Analyst Note: House Bill 248 creates Section 33-1029 of Idaho Code, to allow a school district or public charter school to have its employees covered by the "state employee health insurance plan," which includes "disability insurance and group health care service." Technically, this is already allowed under Idaho code, but this new section also includes a new funding mechanism. Specifically, school districts and public charter schools opting into the state employee health insurance plan may reduce their employees' pay by one level on the "career ladder" funding table.
It costs approximately $13,581 per employee and their family to be covered by the state employee health insurance plan, and this cost is ultimately covered by taxpayers. According to the bill's fiscal note, if every school district and charter school elected to join the plan, the total projected cost would be more than $338 million. Right now, the state provides discretionary funds to school districts, of which approximately $200 million is used to cover the current healthcare plan for these employees.
The difference would be made up with a little more than $51 million in salary reductions and $88 million in employee contributions. At least, that's how it would be paid for in theory. Given that the Legislature is bombarded each session with claims that teachers aren't paid enough, pressure will be exerted to appropriate even more money to salaries and benefits. The predictable result is that taxpayers will ultimately be on the hook for the increased costs of these upgraded benefits.
Finally, there is no fiscal impact shown to the Office of Group Insurance in the fiscal note for increased costs for the state to manage a plan expansion that could add thousands of participants.

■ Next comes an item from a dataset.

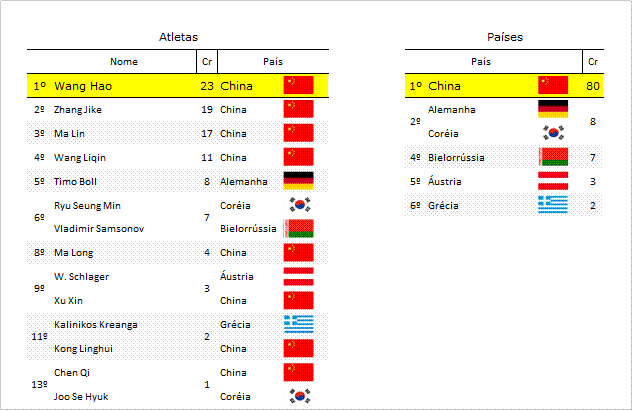Click the German flag in Países table
632x411 pixels.
[x=553, y=109]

Does it increase government redistribution of wealth? Examples include the use of tax policy or other incentives to reward specific interest groups, businesses, politicians, or government employees with special favors or perks; transfer payments; and hiring additional government employees. Conversely, does it decrease government redistribution of wealth?
There are additional problems with House Bill 248's proposal beyond the increased cost that may be borne by taxpayers.
If a district shifts to this new plan, all employees are required to move to that plan. An employee can thus be forced to take a salary cut and pay higher premiums, even if they would prefer to stay on the old plan. Such a shift could be prompted by the teachers union, which may represent a slim majority. It is not clear what the process would be for a district’s decision to move to the state plan or what they would consider from district employees.
The state employee health insurance plan requires all participants to choose from one of the state's three plans offered through Blue Cross: PPO, traditional, or high deductible.
A district that opts to move to the state employee health insurance plan is required to remain on the plan for at least two years, even if the district's employees regret the decision.
The allowed changes to the salary structure may not be equitable. Under the proposal in House Bill 248, some employees could see salary reductions of up to $2,000 annually, while those who are in their first year teaching would see no reduction at all. Even after the first year, some employees could have their salaries reduced by just $1,000, half of the cuts others could face. Despite these discrepancies, all the employees would receive the same coverage. It is not clear how employees covered by salary-based apportionment but who are not on the career ladder would see their salaries reduced.
Additionally, the salary cuts are optional. A wealthier district (or one that is good at passing levies) could choose to move to the more expensive insurance without any salary cuts at all. This would, of course, require shifting even more of the burden onto local taxpayers.